Problem:
Each line from the one holding "New Member Primer (1163, 1427)" through the final line of the data below is to be given again exactly, and no other line is to appear.
-- Material shown follows --
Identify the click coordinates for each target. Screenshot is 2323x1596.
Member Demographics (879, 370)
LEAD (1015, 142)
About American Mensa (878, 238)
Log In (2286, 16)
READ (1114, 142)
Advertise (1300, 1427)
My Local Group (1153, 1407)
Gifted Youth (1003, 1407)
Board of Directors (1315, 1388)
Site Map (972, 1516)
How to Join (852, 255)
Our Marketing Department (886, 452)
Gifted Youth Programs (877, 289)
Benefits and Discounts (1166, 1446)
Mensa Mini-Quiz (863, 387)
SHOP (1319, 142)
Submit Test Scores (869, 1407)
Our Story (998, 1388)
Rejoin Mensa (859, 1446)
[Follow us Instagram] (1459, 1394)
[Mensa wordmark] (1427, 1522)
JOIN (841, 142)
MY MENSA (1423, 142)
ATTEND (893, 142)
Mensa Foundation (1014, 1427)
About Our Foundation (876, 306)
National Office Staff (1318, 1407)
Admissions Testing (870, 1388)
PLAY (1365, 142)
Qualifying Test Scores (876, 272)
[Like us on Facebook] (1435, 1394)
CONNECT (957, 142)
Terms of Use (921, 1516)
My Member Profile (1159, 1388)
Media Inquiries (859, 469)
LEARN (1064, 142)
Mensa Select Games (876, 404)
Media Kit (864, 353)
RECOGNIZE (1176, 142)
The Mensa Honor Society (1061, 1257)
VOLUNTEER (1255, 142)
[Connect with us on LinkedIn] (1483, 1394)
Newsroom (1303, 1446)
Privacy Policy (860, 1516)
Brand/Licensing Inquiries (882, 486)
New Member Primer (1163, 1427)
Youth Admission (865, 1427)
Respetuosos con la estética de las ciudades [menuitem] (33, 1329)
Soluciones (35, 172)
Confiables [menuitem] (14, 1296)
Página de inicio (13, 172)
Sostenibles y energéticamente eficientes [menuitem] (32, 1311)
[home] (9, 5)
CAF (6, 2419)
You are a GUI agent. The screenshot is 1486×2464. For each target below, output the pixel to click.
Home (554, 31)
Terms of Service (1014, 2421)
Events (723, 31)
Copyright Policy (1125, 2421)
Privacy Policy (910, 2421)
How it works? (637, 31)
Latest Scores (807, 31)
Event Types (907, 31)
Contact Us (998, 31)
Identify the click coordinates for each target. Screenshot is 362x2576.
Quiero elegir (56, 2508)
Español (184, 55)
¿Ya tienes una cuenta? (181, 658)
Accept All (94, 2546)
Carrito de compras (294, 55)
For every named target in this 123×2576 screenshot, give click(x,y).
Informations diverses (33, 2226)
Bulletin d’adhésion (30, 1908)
-- Material shown concluded --
Written response:
New Member Primer (1163, 1427)
Youth Admission (865, 1427)
Respetuosos con la estética de las ciudades [menuitem] (33, 1329)
Soluciones (35, 172)
Confiables [menuitem] (14, 1296)
Página de inicio (13, 172)
Sostenibles y energéticamente eficientes [menuitem] (32, 1311)
[home] (9, 5)
CAF (6, 2419)
You are a GUI agent. The screenshot is 1486×2464. For each target below, output the pixel to click.
Home (554, 31)
Terms of Service (1014, 2421)
Events (723, 31)
Copyright Policy (1125, 2421)
Privacy Policy (910, 2421)
How it works? (637, 31)
Latest Scores (807, 31)
Event Types (907, 31)
Contact Us (998, 31)
Identify the click coordinates for each target. Screenshot is 362x2576.
Quiero elegir (56, 2508)
Español (184, 55)
¿Ya tienes una cuenta? (181, 658)
Accept All (94, 2546)
Carrito de compras (294, 55)
For every named target in this 123×2576 screenshot, give click(x,y).
Informations diverses (33, 2226)
Bulletin d’adhésion (30, 1908)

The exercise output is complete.